### [TEXT PROVIDED]
▼▼▼

But these festival don’t really tell you anything about our state (besides the fact we love eating pork and watching horses go fast on television) or the people who made it great. There are other festivals, typically beyond city limits, that go beyond gathering us together to simply party.

These five cultural festivals offer food for thought as much as fuel, celebrating quirky local stories and ancient ones from different countries, to boot. Grab a beer — but maybe not too many — and you just might learn something.

Mike the Headless Chicken Festival

When: May 31 and June 1
Where: Fruita Civic Center, Fruita
How much: Free
More info: miketheheadlesschicken.org

If it feels morbid to hold a festival in observance of decapitated poultry, consider the backstory of Fruita’s most famous festival. The annual celebration is held in honor of it’s most famous chicken, Mike, who lived 18 months after having his head cut off. So really, this is a festival about perseverance.

▲▲▲

Data listing

▼▼▼

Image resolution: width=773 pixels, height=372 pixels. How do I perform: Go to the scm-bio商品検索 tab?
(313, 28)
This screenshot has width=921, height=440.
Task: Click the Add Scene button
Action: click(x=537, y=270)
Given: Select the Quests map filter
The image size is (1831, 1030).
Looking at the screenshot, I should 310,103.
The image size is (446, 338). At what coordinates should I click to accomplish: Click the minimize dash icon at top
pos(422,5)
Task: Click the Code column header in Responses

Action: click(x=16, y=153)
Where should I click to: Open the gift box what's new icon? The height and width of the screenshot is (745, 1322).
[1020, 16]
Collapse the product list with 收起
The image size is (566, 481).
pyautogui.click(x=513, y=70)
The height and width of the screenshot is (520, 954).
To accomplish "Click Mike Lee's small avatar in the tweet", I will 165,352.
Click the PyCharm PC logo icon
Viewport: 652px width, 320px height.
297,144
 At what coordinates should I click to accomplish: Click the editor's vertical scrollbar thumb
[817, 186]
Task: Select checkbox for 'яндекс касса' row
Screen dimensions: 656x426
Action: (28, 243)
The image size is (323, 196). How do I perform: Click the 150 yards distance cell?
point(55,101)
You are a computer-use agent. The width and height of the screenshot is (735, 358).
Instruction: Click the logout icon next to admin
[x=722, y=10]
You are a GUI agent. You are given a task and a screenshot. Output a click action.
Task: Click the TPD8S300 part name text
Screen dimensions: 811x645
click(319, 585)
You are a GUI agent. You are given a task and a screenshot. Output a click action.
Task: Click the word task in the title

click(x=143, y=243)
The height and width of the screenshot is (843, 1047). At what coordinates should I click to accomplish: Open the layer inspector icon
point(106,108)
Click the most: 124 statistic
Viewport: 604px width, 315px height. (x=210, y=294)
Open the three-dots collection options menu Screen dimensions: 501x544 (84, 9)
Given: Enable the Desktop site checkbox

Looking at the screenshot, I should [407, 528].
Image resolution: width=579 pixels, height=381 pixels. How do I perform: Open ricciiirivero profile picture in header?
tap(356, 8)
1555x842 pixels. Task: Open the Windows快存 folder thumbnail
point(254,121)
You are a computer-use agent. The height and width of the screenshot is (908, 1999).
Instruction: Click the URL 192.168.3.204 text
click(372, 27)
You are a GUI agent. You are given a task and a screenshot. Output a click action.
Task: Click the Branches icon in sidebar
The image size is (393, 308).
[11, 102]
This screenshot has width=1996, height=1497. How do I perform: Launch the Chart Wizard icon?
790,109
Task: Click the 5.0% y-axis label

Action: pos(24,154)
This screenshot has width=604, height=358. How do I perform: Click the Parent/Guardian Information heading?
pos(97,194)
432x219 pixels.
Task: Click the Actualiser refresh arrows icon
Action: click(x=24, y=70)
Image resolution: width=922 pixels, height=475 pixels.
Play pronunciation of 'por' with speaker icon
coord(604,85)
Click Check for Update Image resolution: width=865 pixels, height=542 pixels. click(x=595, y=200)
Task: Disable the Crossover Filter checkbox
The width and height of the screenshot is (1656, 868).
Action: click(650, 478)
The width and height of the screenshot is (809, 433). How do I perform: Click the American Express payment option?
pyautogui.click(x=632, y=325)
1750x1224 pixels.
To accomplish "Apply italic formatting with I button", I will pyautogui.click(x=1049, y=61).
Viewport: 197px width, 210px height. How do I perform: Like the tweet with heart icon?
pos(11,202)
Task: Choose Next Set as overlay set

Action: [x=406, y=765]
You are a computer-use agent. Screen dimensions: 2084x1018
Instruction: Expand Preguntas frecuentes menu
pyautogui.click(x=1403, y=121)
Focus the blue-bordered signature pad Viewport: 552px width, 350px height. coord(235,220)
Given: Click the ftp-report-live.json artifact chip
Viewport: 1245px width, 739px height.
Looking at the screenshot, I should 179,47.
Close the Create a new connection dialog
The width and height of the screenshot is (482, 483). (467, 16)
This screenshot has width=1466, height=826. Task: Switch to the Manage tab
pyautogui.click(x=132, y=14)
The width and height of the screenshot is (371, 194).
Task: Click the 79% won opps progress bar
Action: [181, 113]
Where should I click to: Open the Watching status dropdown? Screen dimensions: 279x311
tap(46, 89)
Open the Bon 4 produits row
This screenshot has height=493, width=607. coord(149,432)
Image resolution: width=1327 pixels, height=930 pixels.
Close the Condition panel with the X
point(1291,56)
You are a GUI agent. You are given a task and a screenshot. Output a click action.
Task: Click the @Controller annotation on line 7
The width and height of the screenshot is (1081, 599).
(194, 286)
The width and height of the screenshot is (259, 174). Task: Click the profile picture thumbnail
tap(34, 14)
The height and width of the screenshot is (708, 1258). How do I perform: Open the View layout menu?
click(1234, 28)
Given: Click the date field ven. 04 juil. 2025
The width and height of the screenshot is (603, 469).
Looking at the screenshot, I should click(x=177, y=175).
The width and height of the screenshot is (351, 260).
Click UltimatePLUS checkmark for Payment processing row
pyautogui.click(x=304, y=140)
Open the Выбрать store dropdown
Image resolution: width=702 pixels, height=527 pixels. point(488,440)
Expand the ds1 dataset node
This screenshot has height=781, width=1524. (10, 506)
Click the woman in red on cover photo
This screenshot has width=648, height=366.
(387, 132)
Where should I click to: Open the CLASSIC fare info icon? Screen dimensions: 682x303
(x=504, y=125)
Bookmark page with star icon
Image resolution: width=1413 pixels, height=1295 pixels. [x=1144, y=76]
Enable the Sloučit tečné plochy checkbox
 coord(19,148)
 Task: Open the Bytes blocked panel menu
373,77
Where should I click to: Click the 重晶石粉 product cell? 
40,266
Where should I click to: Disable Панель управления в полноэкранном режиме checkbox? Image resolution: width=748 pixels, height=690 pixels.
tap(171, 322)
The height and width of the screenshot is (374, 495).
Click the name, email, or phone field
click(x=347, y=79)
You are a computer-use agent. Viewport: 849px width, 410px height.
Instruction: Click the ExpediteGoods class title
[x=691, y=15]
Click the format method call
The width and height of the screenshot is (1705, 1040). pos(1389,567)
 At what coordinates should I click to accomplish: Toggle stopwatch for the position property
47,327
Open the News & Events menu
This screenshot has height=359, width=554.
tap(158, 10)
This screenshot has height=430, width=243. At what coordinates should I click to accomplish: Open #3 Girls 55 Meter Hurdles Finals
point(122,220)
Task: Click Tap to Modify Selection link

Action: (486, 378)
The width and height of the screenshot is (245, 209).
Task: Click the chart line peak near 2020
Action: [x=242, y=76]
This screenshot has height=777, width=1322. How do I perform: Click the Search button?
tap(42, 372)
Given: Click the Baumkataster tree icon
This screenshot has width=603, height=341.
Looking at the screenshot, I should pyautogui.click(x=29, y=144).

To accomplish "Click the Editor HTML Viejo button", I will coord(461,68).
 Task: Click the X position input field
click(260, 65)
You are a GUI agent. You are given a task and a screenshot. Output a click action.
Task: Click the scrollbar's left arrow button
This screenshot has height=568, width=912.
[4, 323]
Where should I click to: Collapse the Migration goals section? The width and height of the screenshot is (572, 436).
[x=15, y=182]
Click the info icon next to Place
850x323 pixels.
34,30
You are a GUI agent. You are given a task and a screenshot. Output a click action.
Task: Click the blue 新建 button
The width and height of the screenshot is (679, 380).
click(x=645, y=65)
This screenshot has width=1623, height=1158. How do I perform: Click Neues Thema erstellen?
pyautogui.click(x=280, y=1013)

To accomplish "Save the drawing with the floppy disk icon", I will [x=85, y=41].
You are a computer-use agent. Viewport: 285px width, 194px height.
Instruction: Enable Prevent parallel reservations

▲▲▲

### [PROBLEM A]
According to the festival text, how long did Mike the chicken live after his head was cut off?
### [PROBLEM B]
Starting at the beginning of the records and stopping after the line that contains "click(319, 585)", rewrite those lines with "Screen dimensions" switched to "Screen size" and everything else left as it is. Give only those lines.
The text and the records have no connection to each other.

### [WRITTEN RESPONSE A]
18 months.

### [WRITTEN RESPONSE B]
Image resolution: width=773 pixels, height=372 pixels. How do I perform: Go to the scm-bio商品検索 tab?
(313, 28)
This screenshot has width=921, height=440.
Task: Click the Add Scene button
Action: click(x=537, y=270)
Given: Select the Quests map filter
The image size is (1831, 1030).
Looking at the screenshot, I should 310,103.
The image size is (446, 338). At what coordinates should I click to accomplish: Click the minimize dash icon at top
pos(422,5)
Task: Click the Code column header in Responses

Action: click(x=16, y=153)
Where should I click to: Open the gift box what's new icon? The height and width of the screenshot is (745, 1322).
[1020, 16]
Collapse the product list with 收起
The image size is (566, 481).
pyautogui.click(x=513, y=70)
The height and width of the screenshot is (520, 954).
To accomplish "Click Mike Lee's small avatar in the tweet", I will 165,352.
Click the PyCharm PC logo icon
Viewport: 652px width, 320px height.
297,144
 At what coordinates should I click to accomplish: Click the editor's vertical scrollbar thumb
[817, 186]
Task: Select checkbox for 'яндекс касса' row
Screen size: 656x426
Action: (28, 243)
The image size is (323, 196). How do I perform: Click the 150 yards distance cell?
point(55,101)
You are a computer-use agent. The width and height of the screenshot is (735, 358).
Instruction: Click the logout icon next to admin
[x=722, y=10]
You are a GUI agent. You are given a task and a screenshot. Output a click action.
Task: Click the TPD8S300 part name text
Screen size: 811x645
click(319, 585)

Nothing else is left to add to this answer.